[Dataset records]
════
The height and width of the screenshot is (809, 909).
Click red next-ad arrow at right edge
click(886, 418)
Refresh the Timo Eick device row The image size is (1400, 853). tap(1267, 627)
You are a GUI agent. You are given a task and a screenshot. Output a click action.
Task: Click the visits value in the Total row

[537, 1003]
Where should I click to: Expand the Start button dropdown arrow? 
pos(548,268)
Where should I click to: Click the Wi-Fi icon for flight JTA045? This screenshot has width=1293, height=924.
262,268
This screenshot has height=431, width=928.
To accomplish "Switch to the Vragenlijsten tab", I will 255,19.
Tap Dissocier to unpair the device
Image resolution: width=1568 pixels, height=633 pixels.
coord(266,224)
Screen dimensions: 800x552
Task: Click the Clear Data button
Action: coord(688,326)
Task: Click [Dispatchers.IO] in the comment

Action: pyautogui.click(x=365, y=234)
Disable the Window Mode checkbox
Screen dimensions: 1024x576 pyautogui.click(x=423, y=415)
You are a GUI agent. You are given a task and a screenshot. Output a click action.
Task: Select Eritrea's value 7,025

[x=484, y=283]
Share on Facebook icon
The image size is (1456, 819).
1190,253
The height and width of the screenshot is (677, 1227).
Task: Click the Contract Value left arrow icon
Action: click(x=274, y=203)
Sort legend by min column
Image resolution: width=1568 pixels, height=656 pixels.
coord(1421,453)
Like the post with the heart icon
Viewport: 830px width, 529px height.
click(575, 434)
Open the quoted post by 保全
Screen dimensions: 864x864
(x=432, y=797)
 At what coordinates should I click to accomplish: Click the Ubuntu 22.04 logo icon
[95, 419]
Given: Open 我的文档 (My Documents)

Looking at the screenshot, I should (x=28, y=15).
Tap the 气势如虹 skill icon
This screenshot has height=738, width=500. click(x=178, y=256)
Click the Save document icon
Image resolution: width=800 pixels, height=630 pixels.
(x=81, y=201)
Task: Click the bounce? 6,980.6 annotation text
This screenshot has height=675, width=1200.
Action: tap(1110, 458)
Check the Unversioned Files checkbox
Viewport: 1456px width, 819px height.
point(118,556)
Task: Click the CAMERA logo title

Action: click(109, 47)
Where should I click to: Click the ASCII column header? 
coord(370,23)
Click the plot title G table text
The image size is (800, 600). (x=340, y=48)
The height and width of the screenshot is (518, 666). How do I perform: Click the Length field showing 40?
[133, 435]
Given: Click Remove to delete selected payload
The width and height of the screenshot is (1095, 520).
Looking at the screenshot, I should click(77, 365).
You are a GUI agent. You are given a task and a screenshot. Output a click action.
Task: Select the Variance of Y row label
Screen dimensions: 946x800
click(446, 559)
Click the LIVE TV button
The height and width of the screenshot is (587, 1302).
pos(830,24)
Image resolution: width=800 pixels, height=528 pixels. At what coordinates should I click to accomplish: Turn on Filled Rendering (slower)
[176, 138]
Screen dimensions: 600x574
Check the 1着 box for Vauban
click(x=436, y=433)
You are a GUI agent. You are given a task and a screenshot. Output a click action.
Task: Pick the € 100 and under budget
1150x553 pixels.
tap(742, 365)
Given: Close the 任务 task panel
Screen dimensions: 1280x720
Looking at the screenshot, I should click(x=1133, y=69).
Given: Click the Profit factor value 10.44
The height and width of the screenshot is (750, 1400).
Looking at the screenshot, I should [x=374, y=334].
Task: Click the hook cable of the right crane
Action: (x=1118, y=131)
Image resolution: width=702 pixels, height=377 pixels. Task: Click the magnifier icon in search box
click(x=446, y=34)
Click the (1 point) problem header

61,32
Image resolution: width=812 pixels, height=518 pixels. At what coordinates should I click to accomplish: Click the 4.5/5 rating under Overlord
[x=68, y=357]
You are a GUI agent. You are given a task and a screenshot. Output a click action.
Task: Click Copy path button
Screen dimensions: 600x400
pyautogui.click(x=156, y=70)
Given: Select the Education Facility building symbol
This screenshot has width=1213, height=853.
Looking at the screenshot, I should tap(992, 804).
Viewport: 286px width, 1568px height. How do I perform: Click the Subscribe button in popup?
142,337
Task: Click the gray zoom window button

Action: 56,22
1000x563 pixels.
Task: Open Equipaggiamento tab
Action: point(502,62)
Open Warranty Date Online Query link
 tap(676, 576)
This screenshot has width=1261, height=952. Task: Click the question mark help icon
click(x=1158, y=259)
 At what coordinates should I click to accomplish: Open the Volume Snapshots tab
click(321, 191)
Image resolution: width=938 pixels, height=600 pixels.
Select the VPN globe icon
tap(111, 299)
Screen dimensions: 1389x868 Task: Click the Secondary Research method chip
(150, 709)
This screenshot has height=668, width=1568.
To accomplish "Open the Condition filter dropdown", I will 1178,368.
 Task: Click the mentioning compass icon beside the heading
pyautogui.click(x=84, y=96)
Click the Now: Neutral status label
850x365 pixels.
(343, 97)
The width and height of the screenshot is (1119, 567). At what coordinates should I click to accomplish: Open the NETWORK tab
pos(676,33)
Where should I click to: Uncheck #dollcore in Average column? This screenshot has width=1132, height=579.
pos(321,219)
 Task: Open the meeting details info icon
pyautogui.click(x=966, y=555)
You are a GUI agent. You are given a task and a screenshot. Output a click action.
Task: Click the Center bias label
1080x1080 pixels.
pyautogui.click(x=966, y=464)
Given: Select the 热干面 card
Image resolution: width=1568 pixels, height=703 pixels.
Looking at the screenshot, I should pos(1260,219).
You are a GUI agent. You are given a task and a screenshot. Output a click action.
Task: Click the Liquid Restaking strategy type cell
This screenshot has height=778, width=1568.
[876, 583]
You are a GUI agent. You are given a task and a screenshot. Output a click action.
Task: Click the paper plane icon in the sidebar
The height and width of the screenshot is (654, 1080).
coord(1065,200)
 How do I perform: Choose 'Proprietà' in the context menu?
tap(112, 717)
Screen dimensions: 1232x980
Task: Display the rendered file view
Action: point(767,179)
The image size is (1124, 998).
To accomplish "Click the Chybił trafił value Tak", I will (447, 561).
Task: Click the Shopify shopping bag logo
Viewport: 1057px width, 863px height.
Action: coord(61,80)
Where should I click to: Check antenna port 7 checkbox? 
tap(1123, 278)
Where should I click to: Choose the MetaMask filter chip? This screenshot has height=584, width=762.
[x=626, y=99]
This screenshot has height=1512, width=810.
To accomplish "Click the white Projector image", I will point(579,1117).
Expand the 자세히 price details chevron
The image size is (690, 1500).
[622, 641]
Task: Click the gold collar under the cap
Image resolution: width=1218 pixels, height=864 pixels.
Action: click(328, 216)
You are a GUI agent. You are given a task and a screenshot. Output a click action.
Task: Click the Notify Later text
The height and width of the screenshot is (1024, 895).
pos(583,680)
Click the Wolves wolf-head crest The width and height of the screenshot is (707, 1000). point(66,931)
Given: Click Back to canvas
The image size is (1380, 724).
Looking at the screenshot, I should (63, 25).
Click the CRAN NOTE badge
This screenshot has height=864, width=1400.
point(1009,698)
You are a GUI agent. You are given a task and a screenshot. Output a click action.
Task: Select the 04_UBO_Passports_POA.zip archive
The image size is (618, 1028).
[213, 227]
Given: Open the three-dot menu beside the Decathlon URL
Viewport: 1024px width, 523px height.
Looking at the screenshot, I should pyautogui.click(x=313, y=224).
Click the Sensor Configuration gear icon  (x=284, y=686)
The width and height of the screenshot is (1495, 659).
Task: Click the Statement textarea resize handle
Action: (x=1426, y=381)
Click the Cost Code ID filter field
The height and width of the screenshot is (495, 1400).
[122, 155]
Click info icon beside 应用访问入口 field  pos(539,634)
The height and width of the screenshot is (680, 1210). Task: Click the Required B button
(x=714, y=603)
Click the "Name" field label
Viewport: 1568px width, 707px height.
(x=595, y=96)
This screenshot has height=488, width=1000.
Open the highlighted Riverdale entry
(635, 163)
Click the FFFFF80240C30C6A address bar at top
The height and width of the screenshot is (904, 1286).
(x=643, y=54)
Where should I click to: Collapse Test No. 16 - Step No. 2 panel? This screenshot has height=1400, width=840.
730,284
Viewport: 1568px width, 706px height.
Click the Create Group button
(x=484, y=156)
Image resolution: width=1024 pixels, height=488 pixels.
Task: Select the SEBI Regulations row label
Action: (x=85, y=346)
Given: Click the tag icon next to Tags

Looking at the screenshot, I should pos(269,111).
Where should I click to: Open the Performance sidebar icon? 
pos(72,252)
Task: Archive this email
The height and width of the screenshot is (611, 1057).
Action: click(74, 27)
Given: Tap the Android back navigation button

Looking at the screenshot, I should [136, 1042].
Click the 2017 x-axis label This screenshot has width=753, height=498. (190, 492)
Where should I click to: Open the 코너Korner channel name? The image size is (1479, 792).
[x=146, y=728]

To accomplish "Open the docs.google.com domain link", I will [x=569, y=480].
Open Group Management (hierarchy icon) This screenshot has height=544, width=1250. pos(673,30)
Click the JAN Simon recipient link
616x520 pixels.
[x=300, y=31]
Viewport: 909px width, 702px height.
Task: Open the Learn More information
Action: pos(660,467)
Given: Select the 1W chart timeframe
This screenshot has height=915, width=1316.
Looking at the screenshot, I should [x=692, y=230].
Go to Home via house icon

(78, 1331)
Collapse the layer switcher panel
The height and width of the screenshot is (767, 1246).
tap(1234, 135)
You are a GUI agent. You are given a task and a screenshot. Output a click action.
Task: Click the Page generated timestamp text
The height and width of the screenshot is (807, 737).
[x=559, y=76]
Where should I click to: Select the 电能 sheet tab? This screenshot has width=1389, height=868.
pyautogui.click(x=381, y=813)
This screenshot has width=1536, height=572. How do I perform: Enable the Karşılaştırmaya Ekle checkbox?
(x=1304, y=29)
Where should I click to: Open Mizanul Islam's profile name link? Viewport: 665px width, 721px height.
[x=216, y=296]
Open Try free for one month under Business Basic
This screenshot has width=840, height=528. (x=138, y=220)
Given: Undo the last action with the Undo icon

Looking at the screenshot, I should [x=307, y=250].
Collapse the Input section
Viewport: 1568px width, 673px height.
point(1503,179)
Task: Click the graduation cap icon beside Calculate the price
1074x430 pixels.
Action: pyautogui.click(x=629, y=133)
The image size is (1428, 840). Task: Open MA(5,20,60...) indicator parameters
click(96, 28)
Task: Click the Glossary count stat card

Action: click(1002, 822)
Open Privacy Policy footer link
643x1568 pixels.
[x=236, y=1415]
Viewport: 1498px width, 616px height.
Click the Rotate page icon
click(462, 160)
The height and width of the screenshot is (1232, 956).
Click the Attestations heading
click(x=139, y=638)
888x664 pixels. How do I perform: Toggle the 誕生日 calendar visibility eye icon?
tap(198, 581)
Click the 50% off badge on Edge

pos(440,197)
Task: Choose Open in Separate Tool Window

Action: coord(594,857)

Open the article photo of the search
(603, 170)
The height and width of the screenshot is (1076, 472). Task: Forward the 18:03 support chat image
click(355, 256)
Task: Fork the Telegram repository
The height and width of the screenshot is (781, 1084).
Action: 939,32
════
Task instructions. Only lines that contain "price" are needed, so copy each of them from the data.

Result for this exercise.
Expand the 자세히 price details chevron
Task: Click the graduation cap icon beside Calculate the price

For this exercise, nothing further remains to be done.